Le plastique peut bien être un article de tous les jours utile, mais son élimination imprudente dans les océans et les voies navigables intérieures est un problème mondial urgent. La pollution plastique représente une menace importante pour la santé humaine et la santé de notre planète. Pour la première fois, les scientifiques ont mené une étude rigoureuse du bassin amazonien et ont constaté que la pollution plastique est répandue dans ses écosystèmes, contaminant l'eau, les plantes et une grande partie de la faune.
Des recherches antérieures ont suggéré que l'Amazonie est une source majeure de plastique océanique; Cependant, une évaluation à grande échelle du bassin n'avait pas été réalisée jusqu'à présent. Dans une étude publiée dans la revue AmbioLes chercheurs ont examiné 52 articles scientifiques évalués par des pairs sur le plastique trouvés en Amazonie depuis 2000, en particulier dans la faune, le poisson, les sédiments et l'eau. Plus de 90% de la recherche a été concentrée au Brésil le long du principal canal de la rivière Amazon, et la taille des fragments microplastiques la plus fréquemment signalée était inférieure à cinq millimètres. Aucune des études n'a mentionné les nanoplastiques, qui sont potentiellement les plus dangereux.
L'état de l'Amazonie
Les résultats permettent une lecture troublante. La contamination par plastique ne se limite pas à quelques taches; Il est répandu dans le bassin. La revue a trouvé des fragments en plastique et des litière dans l'eau, les sédiments de la rivière et parmi les plantes et la faune, y compris les oiseaux, les poissons et les mammifères.

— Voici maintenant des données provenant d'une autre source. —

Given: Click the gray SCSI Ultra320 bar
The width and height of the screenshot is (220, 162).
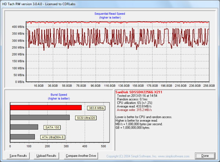Looking at the screenshot, I should click(x=40, y=118).
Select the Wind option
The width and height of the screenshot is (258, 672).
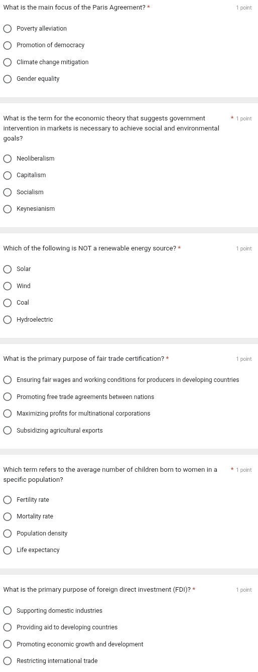click(8, 286)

La découverte la plus alarmante a été la menace pour la santé humaine. Les chercheurs ont découvert que les deux tiers (66%) des animaux étudiés (principalement des poissons) qui contiennent du plastique sont des sources alimentaires régulières pour les communautés locales. Ce niveau élevé de contamination met de nombreuses personnes à risque d'ingérer des fragments de plastique, en particulier des microfragments.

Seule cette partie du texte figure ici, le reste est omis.